La Cassazione ha affermato che i termini interesse e vantaggio riguardano concetti giuridicamente diversi.
Infatti si deve distinguere fra un interesse per effetto di un indebito arricchimento, prefigurato e magari non realizzato, in conseguenza dell’illecito, e un vantaggio obiettivamente conseguito con la commissione del reato, seppure non prospettato ex ante.
Di conseguenza:
- l’interesse ed il vantaggio devono ritenersi criteri imputativi concorrenti ma alternativi
- occorre attribuire alla nozione di interesse una dimensione non propriamente od esclusivamente soggettiva (questo determinerebbe una deriva "psicologica" nell'accertamento della fattispecie che non trova effettiva giustificazione nel dato normativo), ma piuttosto oggettiva (in questo modo si conserva autonomia concettuale al termine "vantaggio", pure contemplato dalla norma menzionata tra i criteri ascrittivi della responsabilità).

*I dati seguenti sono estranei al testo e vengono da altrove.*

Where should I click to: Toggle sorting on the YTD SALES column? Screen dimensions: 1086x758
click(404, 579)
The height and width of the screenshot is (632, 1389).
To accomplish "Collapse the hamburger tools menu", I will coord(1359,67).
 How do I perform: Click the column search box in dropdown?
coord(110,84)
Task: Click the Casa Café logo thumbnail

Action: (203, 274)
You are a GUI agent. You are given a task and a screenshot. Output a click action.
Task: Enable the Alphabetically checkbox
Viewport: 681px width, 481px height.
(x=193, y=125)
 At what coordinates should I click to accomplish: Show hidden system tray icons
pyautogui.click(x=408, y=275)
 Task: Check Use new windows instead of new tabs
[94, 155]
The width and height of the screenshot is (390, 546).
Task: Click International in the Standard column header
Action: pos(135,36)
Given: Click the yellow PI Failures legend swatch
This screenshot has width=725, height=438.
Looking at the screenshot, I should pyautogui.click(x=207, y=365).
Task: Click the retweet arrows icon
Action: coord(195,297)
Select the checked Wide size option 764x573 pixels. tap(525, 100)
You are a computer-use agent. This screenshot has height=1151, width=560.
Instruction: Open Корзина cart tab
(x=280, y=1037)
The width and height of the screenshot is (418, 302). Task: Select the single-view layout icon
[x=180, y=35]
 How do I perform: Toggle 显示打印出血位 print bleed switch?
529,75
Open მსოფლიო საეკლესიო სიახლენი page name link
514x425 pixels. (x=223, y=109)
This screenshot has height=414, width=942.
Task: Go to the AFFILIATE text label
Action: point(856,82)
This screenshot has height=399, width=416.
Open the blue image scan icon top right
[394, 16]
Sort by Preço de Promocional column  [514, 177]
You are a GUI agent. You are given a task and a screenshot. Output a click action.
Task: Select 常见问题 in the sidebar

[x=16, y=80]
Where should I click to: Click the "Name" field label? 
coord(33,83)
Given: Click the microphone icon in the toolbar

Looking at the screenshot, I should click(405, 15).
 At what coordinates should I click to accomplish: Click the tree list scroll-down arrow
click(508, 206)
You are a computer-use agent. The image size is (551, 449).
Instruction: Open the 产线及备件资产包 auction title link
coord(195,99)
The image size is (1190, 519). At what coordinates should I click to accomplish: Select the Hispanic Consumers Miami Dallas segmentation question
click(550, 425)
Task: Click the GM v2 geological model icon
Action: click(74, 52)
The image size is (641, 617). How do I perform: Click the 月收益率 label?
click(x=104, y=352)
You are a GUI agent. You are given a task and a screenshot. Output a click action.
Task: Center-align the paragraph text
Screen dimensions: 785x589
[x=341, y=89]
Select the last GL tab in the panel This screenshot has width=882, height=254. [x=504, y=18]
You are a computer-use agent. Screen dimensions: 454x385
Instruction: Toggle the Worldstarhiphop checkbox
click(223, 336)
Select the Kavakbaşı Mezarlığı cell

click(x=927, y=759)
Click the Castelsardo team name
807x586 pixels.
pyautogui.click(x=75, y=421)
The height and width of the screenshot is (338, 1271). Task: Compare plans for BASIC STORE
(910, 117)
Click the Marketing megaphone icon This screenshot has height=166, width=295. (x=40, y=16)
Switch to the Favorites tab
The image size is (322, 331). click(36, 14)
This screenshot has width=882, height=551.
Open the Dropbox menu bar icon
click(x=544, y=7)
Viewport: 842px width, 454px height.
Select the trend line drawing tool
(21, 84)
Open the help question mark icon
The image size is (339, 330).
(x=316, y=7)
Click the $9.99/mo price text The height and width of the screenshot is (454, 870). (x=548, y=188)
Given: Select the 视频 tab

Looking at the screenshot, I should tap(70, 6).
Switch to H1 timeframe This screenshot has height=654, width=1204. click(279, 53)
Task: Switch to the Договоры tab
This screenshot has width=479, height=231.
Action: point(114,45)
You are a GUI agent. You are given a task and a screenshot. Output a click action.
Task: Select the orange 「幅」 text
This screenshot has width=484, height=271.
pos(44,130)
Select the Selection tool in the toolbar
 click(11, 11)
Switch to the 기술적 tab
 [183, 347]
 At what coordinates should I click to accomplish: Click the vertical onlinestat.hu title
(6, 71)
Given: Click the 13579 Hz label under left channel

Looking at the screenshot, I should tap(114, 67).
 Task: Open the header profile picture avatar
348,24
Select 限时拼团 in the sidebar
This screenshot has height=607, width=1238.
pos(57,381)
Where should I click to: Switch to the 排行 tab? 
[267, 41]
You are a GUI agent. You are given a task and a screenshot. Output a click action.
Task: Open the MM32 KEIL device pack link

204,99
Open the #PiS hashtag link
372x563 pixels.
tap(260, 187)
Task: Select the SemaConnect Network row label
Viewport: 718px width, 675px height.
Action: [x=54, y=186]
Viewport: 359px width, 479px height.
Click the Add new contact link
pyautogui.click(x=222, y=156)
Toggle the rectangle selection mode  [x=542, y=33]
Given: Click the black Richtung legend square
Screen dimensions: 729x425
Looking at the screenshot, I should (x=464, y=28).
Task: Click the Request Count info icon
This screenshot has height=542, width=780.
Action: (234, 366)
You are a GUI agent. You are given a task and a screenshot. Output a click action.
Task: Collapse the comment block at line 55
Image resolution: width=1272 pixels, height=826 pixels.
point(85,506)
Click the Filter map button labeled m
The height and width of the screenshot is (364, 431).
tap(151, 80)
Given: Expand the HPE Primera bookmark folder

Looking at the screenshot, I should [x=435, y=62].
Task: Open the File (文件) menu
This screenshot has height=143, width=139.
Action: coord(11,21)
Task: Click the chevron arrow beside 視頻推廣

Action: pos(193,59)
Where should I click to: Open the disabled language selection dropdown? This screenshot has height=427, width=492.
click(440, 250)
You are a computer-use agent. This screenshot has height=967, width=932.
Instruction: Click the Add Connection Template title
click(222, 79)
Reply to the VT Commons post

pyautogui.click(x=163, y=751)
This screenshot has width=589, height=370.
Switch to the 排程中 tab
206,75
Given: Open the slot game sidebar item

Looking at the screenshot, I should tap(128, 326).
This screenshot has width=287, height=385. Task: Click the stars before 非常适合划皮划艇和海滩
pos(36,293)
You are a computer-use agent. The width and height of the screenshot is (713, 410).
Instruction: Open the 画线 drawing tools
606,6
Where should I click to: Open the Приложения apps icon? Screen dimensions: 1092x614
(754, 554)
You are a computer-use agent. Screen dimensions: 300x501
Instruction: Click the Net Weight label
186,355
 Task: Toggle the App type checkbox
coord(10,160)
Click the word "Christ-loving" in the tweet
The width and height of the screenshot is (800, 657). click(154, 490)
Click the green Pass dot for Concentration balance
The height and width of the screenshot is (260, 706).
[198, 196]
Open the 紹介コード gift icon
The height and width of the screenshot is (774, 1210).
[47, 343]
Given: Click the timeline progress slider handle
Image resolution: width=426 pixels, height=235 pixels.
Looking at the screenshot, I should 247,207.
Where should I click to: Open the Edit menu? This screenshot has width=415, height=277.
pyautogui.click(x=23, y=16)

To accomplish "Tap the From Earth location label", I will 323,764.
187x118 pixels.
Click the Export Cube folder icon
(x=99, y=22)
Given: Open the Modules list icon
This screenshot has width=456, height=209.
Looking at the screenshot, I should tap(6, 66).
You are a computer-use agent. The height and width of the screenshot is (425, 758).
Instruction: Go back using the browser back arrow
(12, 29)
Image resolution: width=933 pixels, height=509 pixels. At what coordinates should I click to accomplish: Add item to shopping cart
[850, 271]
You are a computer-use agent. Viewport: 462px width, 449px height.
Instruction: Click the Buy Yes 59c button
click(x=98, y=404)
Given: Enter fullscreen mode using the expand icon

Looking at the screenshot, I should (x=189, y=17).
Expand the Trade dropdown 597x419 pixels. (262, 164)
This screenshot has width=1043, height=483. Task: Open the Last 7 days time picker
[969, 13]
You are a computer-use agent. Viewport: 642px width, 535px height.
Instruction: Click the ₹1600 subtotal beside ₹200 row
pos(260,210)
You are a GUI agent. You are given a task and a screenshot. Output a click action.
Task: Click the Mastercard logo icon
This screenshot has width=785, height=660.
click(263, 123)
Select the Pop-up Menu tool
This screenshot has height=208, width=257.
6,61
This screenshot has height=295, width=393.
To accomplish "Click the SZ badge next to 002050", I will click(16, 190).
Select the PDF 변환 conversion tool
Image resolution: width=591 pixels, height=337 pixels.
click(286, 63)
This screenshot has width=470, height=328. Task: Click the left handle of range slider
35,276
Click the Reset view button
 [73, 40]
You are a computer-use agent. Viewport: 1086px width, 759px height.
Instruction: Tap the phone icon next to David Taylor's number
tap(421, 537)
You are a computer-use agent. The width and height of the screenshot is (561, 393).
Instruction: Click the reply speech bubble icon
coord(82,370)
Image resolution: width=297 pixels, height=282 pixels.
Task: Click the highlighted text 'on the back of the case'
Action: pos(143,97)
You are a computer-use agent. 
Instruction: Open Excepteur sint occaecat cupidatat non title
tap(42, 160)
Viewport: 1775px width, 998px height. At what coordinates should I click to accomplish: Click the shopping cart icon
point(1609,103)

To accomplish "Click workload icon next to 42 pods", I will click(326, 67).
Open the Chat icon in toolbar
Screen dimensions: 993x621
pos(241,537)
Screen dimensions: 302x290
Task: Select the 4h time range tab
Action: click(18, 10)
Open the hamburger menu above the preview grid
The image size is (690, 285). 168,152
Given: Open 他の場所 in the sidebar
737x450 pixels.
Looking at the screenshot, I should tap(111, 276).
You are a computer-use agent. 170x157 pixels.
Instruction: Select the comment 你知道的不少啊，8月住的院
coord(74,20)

Di conseguenza, l'interesse dell'autore del reato può coincidere con quello dell'ente, ma la responsabilità dello stesso sussiste anche quando, perseguendo il proprio autonomo interesse, l'agente obiettivamente realizzi anche quello dell'ente.
In conclusione, affinché possa ascriversi all'ente la responsabilità per il reato, è sufficiente che la condotta dell'autore di quest'ultimo tenda oggettivamente e concretamente a realizzare, nella prospettiva del soggetto collettivo, "anche" l'interesse del medesimo.